> [GIVEN REQUEST]
Reproduce the entries below line for line, without changing anything.

* START PROVIDED INFORMATION *

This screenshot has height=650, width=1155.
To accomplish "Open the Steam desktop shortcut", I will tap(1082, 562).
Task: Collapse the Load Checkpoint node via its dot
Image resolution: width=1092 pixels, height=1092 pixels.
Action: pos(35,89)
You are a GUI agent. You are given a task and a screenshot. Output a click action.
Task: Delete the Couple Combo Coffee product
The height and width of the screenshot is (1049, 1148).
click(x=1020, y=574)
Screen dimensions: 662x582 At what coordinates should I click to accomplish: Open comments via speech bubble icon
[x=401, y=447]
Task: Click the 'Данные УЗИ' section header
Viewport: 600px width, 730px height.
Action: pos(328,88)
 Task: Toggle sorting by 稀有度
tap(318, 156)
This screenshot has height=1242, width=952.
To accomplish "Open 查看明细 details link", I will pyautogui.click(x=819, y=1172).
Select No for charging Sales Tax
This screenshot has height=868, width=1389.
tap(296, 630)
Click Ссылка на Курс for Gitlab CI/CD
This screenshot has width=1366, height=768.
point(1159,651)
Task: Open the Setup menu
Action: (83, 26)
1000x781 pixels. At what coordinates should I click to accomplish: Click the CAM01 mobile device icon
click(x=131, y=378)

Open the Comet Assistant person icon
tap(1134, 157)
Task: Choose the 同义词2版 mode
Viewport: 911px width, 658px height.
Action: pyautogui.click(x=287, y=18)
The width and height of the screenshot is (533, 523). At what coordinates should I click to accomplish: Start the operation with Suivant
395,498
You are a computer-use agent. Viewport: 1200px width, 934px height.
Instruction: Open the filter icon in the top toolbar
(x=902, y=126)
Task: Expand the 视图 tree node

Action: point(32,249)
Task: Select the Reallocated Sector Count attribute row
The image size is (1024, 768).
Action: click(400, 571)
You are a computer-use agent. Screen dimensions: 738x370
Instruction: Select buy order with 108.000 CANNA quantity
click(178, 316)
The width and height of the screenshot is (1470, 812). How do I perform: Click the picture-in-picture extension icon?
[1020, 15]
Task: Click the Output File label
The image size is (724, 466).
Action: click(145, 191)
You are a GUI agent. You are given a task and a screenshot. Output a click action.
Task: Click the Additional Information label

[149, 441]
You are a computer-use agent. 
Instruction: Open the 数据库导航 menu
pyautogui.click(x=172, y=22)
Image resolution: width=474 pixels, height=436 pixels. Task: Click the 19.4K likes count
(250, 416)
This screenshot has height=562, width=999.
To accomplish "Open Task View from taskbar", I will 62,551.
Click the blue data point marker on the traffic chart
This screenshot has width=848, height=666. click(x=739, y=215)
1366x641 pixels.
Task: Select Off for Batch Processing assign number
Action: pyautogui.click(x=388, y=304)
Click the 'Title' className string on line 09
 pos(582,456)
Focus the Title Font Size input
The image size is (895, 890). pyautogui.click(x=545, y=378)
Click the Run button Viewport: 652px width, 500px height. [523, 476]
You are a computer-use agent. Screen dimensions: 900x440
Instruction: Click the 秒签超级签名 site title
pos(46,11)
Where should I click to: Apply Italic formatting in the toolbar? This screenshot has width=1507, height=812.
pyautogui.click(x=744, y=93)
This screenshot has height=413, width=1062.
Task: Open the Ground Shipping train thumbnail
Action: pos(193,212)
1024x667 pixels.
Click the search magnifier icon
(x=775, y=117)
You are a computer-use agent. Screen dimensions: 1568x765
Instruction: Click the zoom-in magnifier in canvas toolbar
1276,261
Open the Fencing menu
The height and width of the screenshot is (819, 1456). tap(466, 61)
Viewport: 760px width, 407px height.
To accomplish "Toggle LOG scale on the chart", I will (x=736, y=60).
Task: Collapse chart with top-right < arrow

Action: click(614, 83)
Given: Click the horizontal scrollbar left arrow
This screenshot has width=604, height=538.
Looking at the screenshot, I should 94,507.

* END PROVIDED INFORMATION *

> [ANSWER IN FULL]
This screenshot has height=650, width=1155.
To accomplish "Open the Steam desktop shortcut", I will tap(1082, 562).
Task: Collapse the Load Checkpoint node via its dot
Image resolution: width=1092 pixels, height=1092 pixels.
Action: pos(35,89)
You are a GUI agent. You are given a task and a screenshot. Output a click action.
Task: Delete the Couple Combo Coffee product
The height and width of the screenshot is (1049, 1148).
click(x=1020, y=574)
Screen dimensions: 662x582 At what coordinates should I click to accomplish: Open comments via speech bubble icon
[x=401, y=447]
Task: Click the 'Данные УЗИ' section header
Viewport: 600px width, 730px height.
Action: pos(328,88)
 Task: Toggle sorting by 稀有度
tap(318, 156)
This screenshot has height=1242, width=952.
To accomplish "Open 查看明细 details link", I will pyautogui.click(x=819, y=1172).
Select No for charging Sales Tax
This screenshot has height=868, width=1389.
tap(296, 630)
Click Ссылка на Курс for Gitlab CI/CD
This screenshot has width=1366, height=768.
point(1159,651)
Task: Open the Setup menu
Action: (83, 26)
1000x781 pixels. At what coordinates should I click to accomplish: Click the CAM01 mobile device icon
click(x=131, y=378)

Open the Comet Assistant person icon
tap(1134, 157)
Task: Choose the 同义词2版 mode
Viewport: 911px width, 658px height.
Action: pyautogui.click(x=287, y=18)
The width and height of the screenshot is (533, 523). At what coordinates should I click to accomplish: Start the operation with Suivant
395,498
You are a computer-use agent. Viewport: 1200px width, 934px height.
Instruction: Open the filter icon in the top toolbar
(x=902, y=126)
Task: Expand the 视图 tree node

Action: point(32,249)
Task: Select the Reallocated Sector Count attribute row
The image size is (1024, 768).
Action: click(400, 571)
You are a computer-use agent. Screen dimensions: 738x370
Instruction: Select buy order with 108.000 CANNA quantity
click(178, 316)
The width and height of the screenshot is (1470, 812). How do I perform: Click the picture-in-picture extension icon?
[1020, 15]
Task: Click the Output File label
The image size is (724, 466).
Action: click(145, 191)
You are a GUI agent. You are given a task and a screenshot. Output a click action.
Task: Click the Additional Information label

[149, 441]
You are a computer-use agent. 
Instruction: Open the 数据库导航 menu
pyautogui.click(x=172, y=22)
Image resolution: width=474 pixels, height=436 pixels. Task: Click the 19.4K likes count
(250, 416)
This screenshot has height=562, width=999.
To accomplish "Open Task View from taskbar", I will 62,551.
Click the blue data point marker on the traffic chart
This screenshot has width=848, height=666. click(x=739, y=215)
1366x641 pixels.
Task: Select Off for Batch Processing assign number
Action: pyautogui.click(x=388, y=304)
Click the 'Title' className string on line 09
 pos(582,456)
Focus the Title Font Size input
The image size is (895, 890). pyautogui.click(x=545, y=378)
Click the Run button Viewport: 652px width, 500px height. [523, 476]
You are a computer-use agent. Screen dimensions: 900x440
Instruction: Click the 秒签超级签名 site title
pos(46,11)
Where should I click to: Apply Italic formatting in the toolbar? This screenshot has width=1507, height=812.
pyautogui.click(x=744, y=93)
This screenshot has height=413, width=1062.
Task: Open the Ground Shipping train thumbnail
Action: pos(193,212)
1024x667 pixels.
Click the search magnifier icon
(x=775, y=117)
You are a computer-use agent. Screen dimensions: 1568x765
Instruction: Click the zoom-in magnifier in canvas toolbar
1276,261
Open the Fencing menu
The height and width of the screenshot is (819, 1456). tap(466, 61)
Viewport: 760px width, 407px height.
To accomplish "Toggle LOG scale on the chart", I will (x=736, y=60).
Task: Collapse chart with top-right < arrow

Action: click(614, 83)
Given: Click the horizontal scrollbar left arrow
This screenshot has width=604, height=538.
Looking at the screenshot, I should 94,507.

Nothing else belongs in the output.